The story of Inanna’s descent into the Underworld is hinted at in the structure of the essay of Craig’s and I felt that it could be an excellent addition to the story in translating it into comic form. I felt that it would better set the scene for certain ideas that get explored later on, particularly in the second chapter – Saturday. 

Pages 33-37

25 Nov

Previous pages
1-4, 5-7, 8-9, 10-13, 14-17, 18-22, 23-27, 28-32

Next pages – 38-42

Holy mother of the world!! WHat the hell did Erishkigal do to Inanna!!! No more SEX? What will the world DO??? Play computer games until the end I suppose … hm, that’s a pretty good description of what I think limbo must be like.

Doing this section was a breath of fresh air for me after doing all the other pages of the Long Weekend which involve a lot of hatching and much more strict formatting and structure.

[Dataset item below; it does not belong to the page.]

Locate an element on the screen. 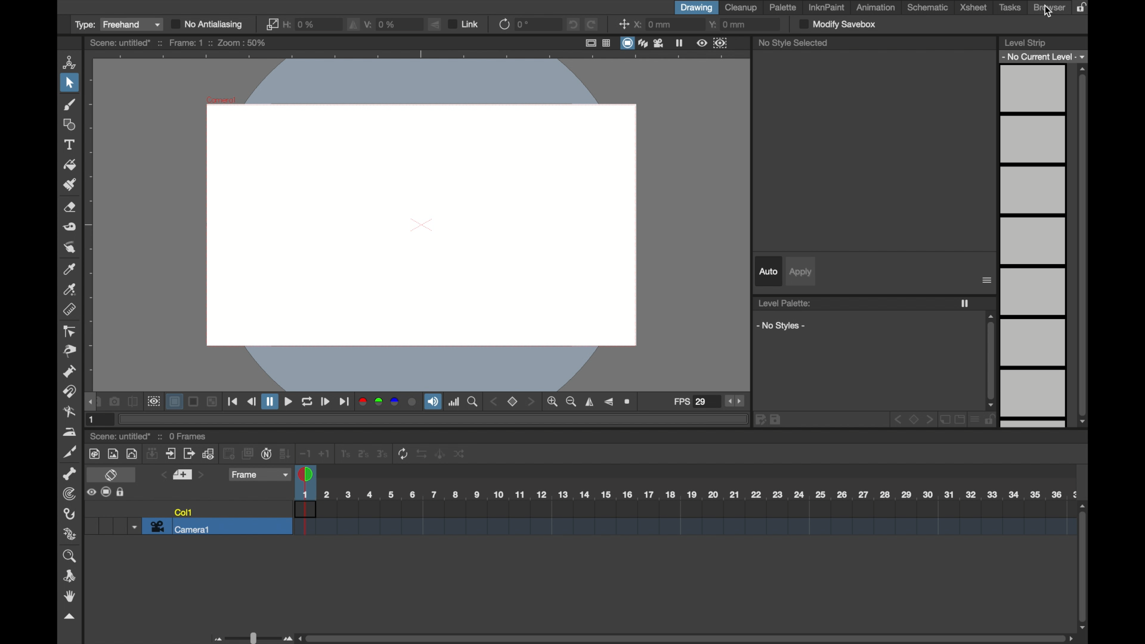 The width and height of the screenshot is (1145, 644). col1 is located at coordinates (182, 511).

These 13 or so pages I got to be a lot more stretchy and flexible and experiment with layout a lot more, they were also a lot quicker to draw (being a lot more cartoony) which was a lot of fun. Any ol’ comicer can tell you that it’s a slog to do long-form comics, so I’ll take all the variety I can get! The myth of Inanna is only alluded to in Craig San Roque’s original text for the Long Weekend, I just jumped at the opportunity to mix it up a little … there is a point to it, you might have to wait a little before it becomes more obvious.